ABSTRACT

Neither Edgar Allan Poe nor James Fenimore Cooper ever visited Oceania, but in their symptomatic texts the imaginings of Oceanians, made with superficial reference to particulars of the American Pacific archive, cut through broad parody and allegory to legitimate the lines of ideological debate at work in the formation of the Wilkes expedition, including what Brian Massumi calls a “media scare campaign” or “organized fear trade” (Massumi 1993: 4). It is against the effects of this campaign on perception – this spread of ignorance as it circulates into policy and performance – that Herman Melville wrote several of his harshest indictments of U.S. activities in Oceania.1 Like the members of the Wilkes expedition, whose violence he references early and late, Melville was in Oceania, and like theirs his views are the product of an intercultural experience.
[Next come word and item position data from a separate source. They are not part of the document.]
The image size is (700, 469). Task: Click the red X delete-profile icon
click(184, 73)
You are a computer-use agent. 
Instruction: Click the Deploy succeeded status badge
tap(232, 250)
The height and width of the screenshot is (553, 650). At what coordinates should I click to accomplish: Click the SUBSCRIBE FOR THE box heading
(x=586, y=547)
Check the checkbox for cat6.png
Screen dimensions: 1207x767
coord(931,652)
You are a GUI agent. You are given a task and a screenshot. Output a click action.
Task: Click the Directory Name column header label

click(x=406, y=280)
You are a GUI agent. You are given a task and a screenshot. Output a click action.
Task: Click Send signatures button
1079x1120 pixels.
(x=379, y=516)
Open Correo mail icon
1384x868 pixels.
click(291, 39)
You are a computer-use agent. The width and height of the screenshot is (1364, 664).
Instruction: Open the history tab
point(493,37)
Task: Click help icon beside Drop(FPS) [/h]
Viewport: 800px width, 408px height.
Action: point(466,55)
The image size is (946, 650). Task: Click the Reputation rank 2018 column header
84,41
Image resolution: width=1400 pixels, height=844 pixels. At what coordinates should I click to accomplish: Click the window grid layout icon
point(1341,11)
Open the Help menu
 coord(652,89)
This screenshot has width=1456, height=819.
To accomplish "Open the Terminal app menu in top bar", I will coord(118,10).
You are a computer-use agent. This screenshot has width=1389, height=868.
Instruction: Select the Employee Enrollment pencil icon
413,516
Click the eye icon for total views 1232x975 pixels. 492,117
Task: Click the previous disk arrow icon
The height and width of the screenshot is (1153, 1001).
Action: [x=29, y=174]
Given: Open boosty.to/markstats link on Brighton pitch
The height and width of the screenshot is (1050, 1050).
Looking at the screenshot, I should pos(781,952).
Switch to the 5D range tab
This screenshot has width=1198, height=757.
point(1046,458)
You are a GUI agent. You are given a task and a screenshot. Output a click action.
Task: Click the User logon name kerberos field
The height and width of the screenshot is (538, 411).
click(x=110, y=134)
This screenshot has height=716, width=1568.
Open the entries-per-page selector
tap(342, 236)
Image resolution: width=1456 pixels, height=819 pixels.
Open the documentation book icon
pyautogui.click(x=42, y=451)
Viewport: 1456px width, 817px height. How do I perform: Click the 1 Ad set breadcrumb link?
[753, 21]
However, whereas Charles Wilkes is unambivalent, wholesale in his judgments, and self-righteous, Melville performs senses in which preconceptions destabilize perception and alter behaviour. He does this not because he has effectively distanced his narrative from the epistemologically limiting and distorting modes of seeing that he criticizes, but because he recognizes the difficulty of doing so. Among the most determinate pressures on vision Melville apprehends (playing on the pervasive use of the word “apprehension” during the period) is a fear-saturated, self/other delineating logic,

felt somatically, that sharpens aggression. The differences between Charles Wilkes’s official Narrative of the expedition (1845) and Melville’s performance of fear in Typee (1847) – foregrounded in this chapter – suggest complexities in midnineteenth-century intercultural representation or differences between competing forms of mimesis. The following chapter, on friendships among Islanders and U.S. citizens, assesses a coterminous counter-impulse toward intercultural intimacy and fraternity that runs throughout the American Pacific archive.